Nous reproduisons la Lettre pastorale des évêques et administrateurs diocésains de Belgique du 19 mai 2010.
Frères et sœurs en Christ,
De retour de Rome au terme de notre visite “Ad Limina”, nous nous adressons à vous. Pareille visite se déroule tous les cinq ans et est un pèlerinage aux tombes des apôtres Pierre et Paul. Il s’agit également d’une rencontre avec l’évêque de Rome, le Pape Benoît XVI. Nous avons tous pu le rencontrer personnellement. En tant que successeur de l’apôtre Pierre, il a pour mission de veiller à l’unité de l’Eglise et à affermir ses frères et sœurs dans la foi. Au cours de cette semaine, des échanges ont eu lieu avec les différents responsables de la Curie romaine. Ce fut l’occasion de mettre en avant tout le bien qui se fait dans l’Eglise de Belgique, ainsi que l’engagement généreux de tant de collaborateurs. Nous avons aussi abordé les lacunes et les dossiers sensibles. Ainsi et surtout, la raison de la récente démission de l’évêque de Bruges, causant une onde de choc dans l’Eglise de Belgique. La confiance des fidèles dans leurs pasteurs en est sérieusement entamée. C’est la raison pour laquelle ensemble, nous voulons adresser cette lettre aux membres de la communauté catholique de notre pays.

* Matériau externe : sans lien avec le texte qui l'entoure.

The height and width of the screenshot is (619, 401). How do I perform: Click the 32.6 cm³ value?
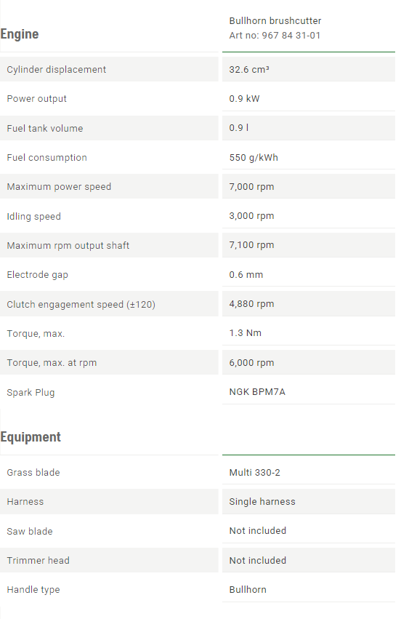point(248,70)
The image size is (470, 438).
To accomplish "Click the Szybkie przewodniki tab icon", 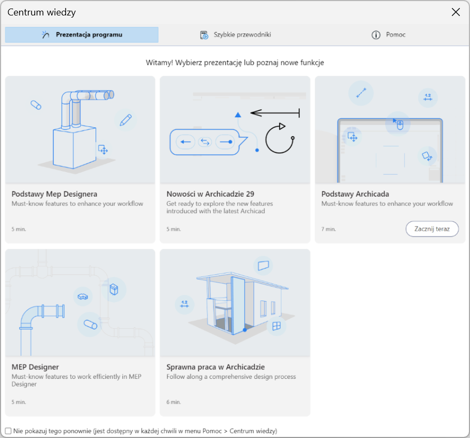I will (204, 35).
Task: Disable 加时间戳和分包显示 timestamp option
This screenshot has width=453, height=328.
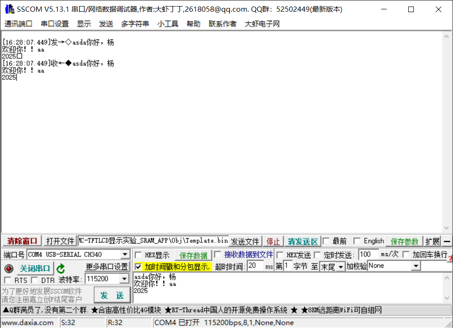Action: 139,267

Ce qui doit prendre le pas sur toute autre considération, est la sécurité et la protection des enfants. Sur ce point, il n’y a pas à tergiverser. Nous reconnaissons que des responsables d’Eglise n’ont pas suffisamment pris la mesure du drame de l’abus sexuel sur mineurs et de l’étendue de ses séquelles. A cause de ce silence, c’est la réputation de l’institution ecclésiale et de ses ministres qui prima par rapport à la dignité des jeunes victimes. Des abuseurs ont reçu une nouvelle chance, tandis que des victimes portaient en leur chair des blessures qui ne se cicatrisaient pas ou peu. A toutes les victimes d’abus sexuels nous demandons pardon, tant pour l’agression que pour le traitement inadéquat de celle-ci. Nous demandons également pardon aux proches des victimes et à la société pour les séquelles humaines causées par ces abus. Nous exprimons avec modestie l’espoir qu’un chemin de réconciliation reste ouvert. Nous remercions les victimes qui trouvent le courage de briser le mur du silence en racontant ce qui leur est arrivé. Nous espérons que leur parole contribue à ce qu’elles obtiennent la reconnaissance et la guérison auxquelles elles aspirent. En s’exprimant, elles rendent en outre possible un chemin de purification et de conversion au sein de l’Eglise. Notre reconnaissance va, enfin, aux membres de la commission pour le traitement des abus sexuels dans le cadre d’une relation pastorale. Ils contribuent à instaurer une culture de la vérité et de la justice.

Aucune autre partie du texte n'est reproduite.